Quantas vezes já vimos o governo brasileiro na mesma encruzilhada: proteger comunidades ou liberar megaobras de alto impacto — como barragens e hidrelétricas, licenças para mineradoras, subsídios para o agronegócio que destrói nossa biodiversidade ou, agora, a anacrônica ideia de explorar petróleo na foz do Amazonas? O que faz com que o governo pareça sempre refém do mercado e do lucro a curto prazo? Essa é a lógica do Estado-Corporação, o filho mais inconsequente do neoliberalismo. Governos, no Brasil e no mundo, foram capturados por corporações e agora não conseguem planejar a transição energética, a proteção da biodiversidade e a justiça social, elementos essenciais para um futuro sustentável.

**Atividade**
Reproduza o trecho da página por inteiro, palavra por palavra. Baseie-se somente no trecho acima.

(Itens de dados)
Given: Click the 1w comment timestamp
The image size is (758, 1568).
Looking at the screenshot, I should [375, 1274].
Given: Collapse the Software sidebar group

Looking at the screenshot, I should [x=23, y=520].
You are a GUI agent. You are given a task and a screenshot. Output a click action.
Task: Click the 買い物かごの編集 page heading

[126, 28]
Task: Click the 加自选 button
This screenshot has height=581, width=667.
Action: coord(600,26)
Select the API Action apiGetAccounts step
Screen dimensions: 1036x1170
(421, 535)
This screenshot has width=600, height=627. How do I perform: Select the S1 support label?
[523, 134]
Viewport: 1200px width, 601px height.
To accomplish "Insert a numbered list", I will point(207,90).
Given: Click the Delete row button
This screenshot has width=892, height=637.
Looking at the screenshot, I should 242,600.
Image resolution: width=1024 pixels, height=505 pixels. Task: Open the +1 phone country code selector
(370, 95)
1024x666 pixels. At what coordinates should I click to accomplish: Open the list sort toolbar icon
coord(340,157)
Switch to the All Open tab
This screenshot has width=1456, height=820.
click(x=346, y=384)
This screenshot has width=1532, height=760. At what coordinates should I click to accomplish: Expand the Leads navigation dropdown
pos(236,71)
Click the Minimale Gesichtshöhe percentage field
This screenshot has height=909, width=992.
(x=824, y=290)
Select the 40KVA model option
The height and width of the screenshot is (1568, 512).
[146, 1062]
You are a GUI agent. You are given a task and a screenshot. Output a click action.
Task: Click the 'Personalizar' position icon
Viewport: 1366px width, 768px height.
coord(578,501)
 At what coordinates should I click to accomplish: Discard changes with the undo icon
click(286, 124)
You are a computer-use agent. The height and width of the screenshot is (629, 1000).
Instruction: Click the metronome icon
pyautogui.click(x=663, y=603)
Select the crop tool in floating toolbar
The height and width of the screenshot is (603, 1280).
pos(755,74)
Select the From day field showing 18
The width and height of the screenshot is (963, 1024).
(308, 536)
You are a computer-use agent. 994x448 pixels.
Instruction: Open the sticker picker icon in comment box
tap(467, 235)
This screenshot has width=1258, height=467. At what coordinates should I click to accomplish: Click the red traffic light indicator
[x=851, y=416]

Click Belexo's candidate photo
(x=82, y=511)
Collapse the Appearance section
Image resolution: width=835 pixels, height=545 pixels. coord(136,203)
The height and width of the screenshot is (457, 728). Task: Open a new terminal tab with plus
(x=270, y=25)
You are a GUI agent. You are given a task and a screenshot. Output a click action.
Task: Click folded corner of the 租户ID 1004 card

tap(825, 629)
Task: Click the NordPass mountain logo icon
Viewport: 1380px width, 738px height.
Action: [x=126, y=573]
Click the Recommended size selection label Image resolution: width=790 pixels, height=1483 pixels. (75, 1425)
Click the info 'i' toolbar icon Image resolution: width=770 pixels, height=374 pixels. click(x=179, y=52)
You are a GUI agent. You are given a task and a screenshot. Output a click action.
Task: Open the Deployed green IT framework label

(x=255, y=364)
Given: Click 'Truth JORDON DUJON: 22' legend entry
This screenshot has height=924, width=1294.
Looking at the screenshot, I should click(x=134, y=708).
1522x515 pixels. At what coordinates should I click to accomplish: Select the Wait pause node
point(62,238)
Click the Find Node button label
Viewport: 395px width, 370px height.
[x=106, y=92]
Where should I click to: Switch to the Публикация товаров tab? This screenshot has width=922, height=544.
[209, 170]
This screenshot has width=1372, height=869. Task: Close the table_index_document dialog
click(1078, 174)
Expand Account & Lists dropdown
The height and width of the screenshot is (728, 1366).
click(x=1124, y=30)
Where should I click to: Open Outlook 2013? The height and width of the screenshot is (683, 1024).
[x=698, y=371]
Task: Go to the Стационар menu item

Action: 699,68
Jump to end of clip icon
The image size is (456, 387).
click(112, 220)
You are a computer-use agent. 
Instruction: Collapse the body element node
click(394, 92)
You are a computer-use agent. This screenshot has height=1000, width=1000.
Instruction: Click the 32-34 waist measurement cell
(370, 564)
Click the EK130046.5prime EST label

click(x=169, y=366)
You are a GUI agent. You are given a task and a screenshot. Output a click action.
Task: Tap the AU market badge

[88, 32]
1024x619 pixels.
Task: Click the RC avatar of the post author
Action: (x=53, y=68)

**Resposta**
Quantas vezes já vimos o governo brasileiro na mesma encruzilhada: proteger comunidades ou liberar megaobras de alto impacto — como barragens e hidrelétricas, licenças para mineradoras, subsídios para o agronegócio que destrói nossa biodiversidade ou, agora, a anacrônica ideia de explorar petróleo na foz do Amazonas? O que faz com que o governo pareça sempre refém do mercado e do lucro a curto prazo? Essa é a lógica do Estado-Corporação, o filho mais inconsequente do neoliberalismo. Governos, no Brasil e no mundo, foram capturados por corporações e agora não conseguem planejar a transição energética, a proteção da biodiversidade e a justiça social, elementos essenciais para um futuro sustentável.